Containership values drop by over 20% in two months, with buyers expecting further falls
Containership values are continuing to fall as charter and freight rates remain under pressure from overcapacity and a continuing flow of newbuilding capacity entering the market. Nevertheless, values remain above pre-pandemic levels.
Markets editor Rob Willmington noted how London-based brokers Braemar said that lack of activity in the market has added an “element of stagnation”, with sellers reluctant to adjust their prices further downwards.
Box freight rates suffer mid-month slump
Container spot rates continued to retreat last week, giving up gains seen in October and putting further pressure on carriers ahead of contract negotiations, reported containers editor James Baker.
The Shanghai Containerised Freight Index fell by a further 3%, dipping below the 1,000 point level again for the first time since late October.
The falls were seen across the board on the main lane trades, but the Asia-US west coast saw the biggest drop at 8% to $1,696 per feu.
Drewry’s wider World Composite Index reported a 2% decrease, and remains 43% down on where it stood this time last year.
How a south London restaurateur became a nexus for sanctioned Iranian gas trades
A fleet of ageing liquefied petroleum gas carriers used to ship hundreds of millions of dollars-worth of propane and butane from Iran has been tracked to a complex network of companies controlled on paper by the part-owner of a Georgian restaurant in south London.
A Lloyd’s List investigation has uncovered how corporate structures established for the fleet over the past decade helped sidestep US sanctions on Iran’s oil and petrochemical shipping sector.

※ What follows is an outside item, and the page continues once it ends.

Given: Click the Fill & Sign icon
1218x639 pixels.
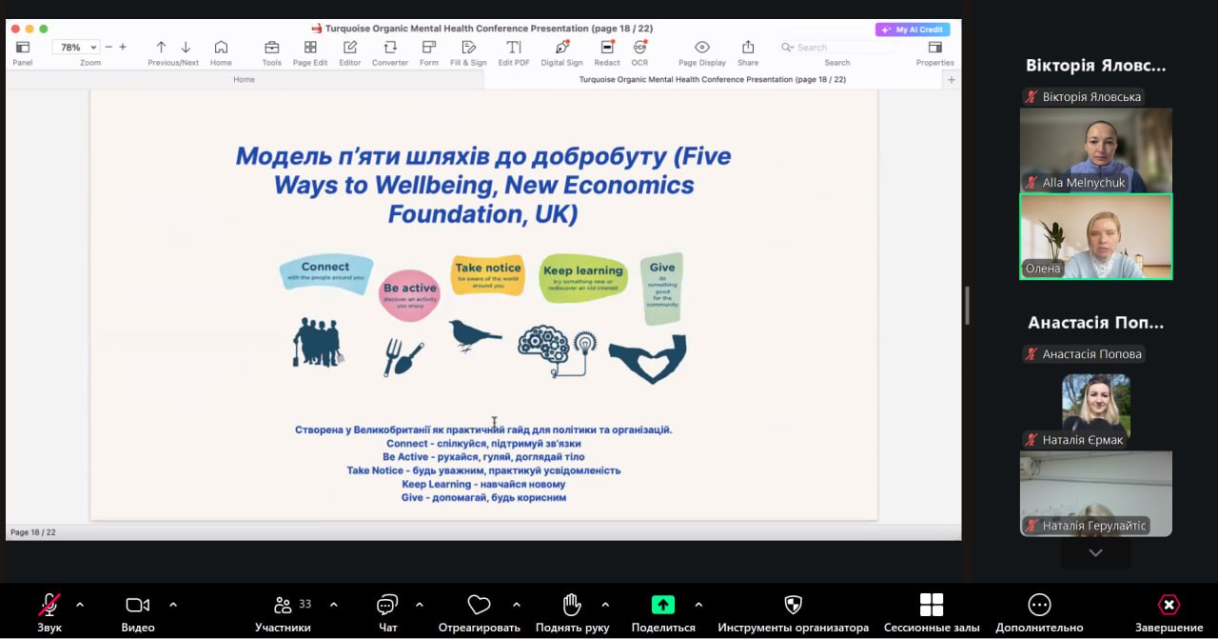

The paper trail also yields a rare glimpse into those behind the web of brass plate companies created to obfuscate the controlling interests of ships that routinely deployed deceptive shipping practices to carry sanctioned Iranian cargoes.
The investigation was sparked by an explosion on board a 51-year-old LPG tanker on August 10, the Panama-flagged White Purl (IMO: 7230666).